27 de diciembre de 2024 - Fiesta de San Juan

1 Juan 1:1-4; Juan 20:2-8

H o m e l i a

          San Juan nos invita a la alegría en su primera carta, cuyo comienzo leemos como primera lectura.

          Si quisiéramos hacer una exégesis puntillosa, podríamos preguntarnos si el autor de esta carta, o del Apocalipsis, o incluso del Evangelio de Juan, es realmente el apóstol Juan, el discípulo amado que se recostó sobre el pecho de Jesús en la Última Cena y que fue fiel con María al pie de la cruz. Esto no importa realmente, porque lo que nos transmiten todos estos escritos es la fe de las iglesias asiáticas evangelizadas por el apóstol Juan. Poco importa si los textos en su forma final fueron escritos por él o por sus discípulos. Transmiten su mensaje.

          Uno de los aspectos más llamativos de la Iglesia primitiva es la gran diversidad que se observa entre las iglesias locales, cada una con su propia identidad y sensibilidad religiosa diferenciada. Hay incluso una gran diferencia entre las Iglesias de Palestina, Siria y Asia, por un lado, todas bajo la influencia del pensamiento juanino, y, por otro, todos los países -digamos, a grandes rasgos, del Imperio Romano- bajo la influencia de Pablo. Es oportuno que, inmediatamente después de celebrar el nacimiento del Mesías, sea el mensaje de las Iglesias de Asia el que escuchemos en esta fiesta de San Juan.

          En los dos textos que hemos escuchado, percibimos un aspecto importante de la predicación cristiana primitiva, que no es una enseñanza sobre las verdades de la fe, ni siquiera -podríamos decir- una enseñanza sobre Cristo, sino simplemente la transmisión de una experiencia. Y esto está muy en consonancia con la predicación del propio Jesús. Jesús no dio grandes lecciones de teología moral, ni siquiera de teología dogmática. Nos dijo simplemente que tenía un Padre; y trató de hacernos comprender mediante varias parábolas quién era su Padre, y luego nos dijo que él y su Padre estaban unidos en un vínculo de amor que llamó Espíritu Santo, y nos dijo que estábamos invitados a entrar en esa misma red de amor y a hacernos uno con él, su Padre y el Espíritu Santo.

          Juan, en el Evangelio de hoy, no hace otra cosa. Simplemente quiere transmitirnos no ideas o exhortaciones moralistas, sino simplemente su experiencia: "lo que hemos oído, lo que hemos visto con nuestros ojos, lo que nuestras manos han tocado de la Palabra de vida". Y simplemente nos dice que lo hace para que SU alegría sea completa. Esto nos hace comprender que nuestra alegría será completa cuando compartamos nuestra propia experiencia de Cristo con nuestros hermanos y, a través de nuestra vida, con el mundo entero.

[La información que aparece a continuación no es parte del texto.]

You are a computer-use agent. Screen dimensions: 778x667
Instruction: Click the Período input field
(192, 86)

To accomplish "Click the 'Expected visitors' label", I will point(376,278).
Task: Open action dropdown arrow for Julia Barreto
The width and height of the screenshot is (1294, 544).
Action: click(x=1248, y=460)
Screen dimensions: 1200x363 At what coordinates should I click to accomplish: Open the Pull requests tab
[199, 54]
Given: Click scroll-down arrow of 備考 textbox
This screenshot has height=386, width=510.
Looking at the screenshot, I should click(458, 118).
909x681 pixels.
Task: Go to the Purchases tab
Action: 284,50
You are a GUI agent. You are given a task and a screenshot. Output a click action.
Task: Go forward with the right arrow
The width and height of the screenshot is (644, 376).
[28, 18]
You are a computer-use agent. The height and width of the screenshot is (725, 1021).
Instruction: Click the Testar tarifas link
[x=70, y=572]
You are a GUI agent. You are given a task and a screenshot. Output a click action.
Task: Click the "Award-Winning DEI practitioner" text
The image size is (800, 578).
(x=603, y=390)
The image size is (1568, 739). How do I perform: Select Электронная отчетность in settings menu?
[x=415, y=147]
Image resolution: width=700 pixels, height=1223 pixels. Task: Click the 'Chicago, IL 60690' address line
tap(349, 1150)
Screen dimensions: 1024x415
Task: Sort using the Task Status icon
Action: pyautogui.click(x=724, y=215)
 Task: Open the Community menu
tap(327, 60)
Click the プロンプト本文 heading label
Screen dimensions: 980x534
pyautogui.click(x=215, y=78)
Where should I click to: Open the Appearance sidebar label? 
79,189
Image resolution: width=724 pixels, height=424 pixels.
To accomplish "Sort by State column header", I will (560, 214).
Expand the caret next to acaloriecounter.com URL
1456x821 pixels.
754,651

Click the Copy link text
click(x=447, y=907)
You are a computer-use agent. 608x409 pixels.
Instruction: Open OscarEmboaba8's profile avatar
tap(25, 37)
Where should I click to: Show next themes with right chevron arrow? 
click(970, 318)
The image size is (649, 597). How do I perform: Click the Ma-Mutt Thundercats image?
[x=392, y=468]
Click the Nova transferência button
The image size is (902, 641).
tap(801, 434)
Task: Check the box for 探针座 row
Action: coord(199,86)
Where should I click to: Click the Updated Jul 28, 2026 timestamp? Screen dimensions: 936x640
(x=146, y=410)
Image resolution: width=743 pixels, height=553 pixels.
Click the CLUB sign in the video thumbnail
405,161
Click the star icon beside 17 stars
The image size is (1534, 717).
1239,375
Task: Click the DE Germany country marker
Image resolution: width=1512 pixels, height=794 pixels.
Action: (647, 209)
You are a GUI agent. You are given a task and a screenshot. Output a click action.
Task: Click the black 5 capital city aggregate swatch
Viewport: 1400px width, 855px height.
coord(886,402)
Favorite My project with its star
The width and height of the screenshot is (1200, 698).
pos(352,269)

          En el Evangelio que hemos escuchado, es también la última frase la que nos llama la atención: "Vio y creyó". Es escueto. Lo que vio fueron cosas que se podían describir: vendas y un trozo de tela que había cubierto el rostro de Jesús. No se puede describir lo que creía.   Simplemente creía. Es decir, su confianza y su amor por Cristo fueron restaurados a su máxima intensidad.

          Nos preocupamos fácilmente por la alegría de los demás; pero sólo podemos comunicar la alegría que tenemos. Así que, como el apóstol Juan, compartamos simplemente a través de nuestras vidas nuestra propia experiencia del Niño de Belén: lo que hemos visto, oído, tocado en nuestras vidas. Y hagámoslo con sencillez -yo diría que casi con egoísmo- para que nuestra alegría sea completa. Y si nuestra alegría es verdadera, será contagiosa.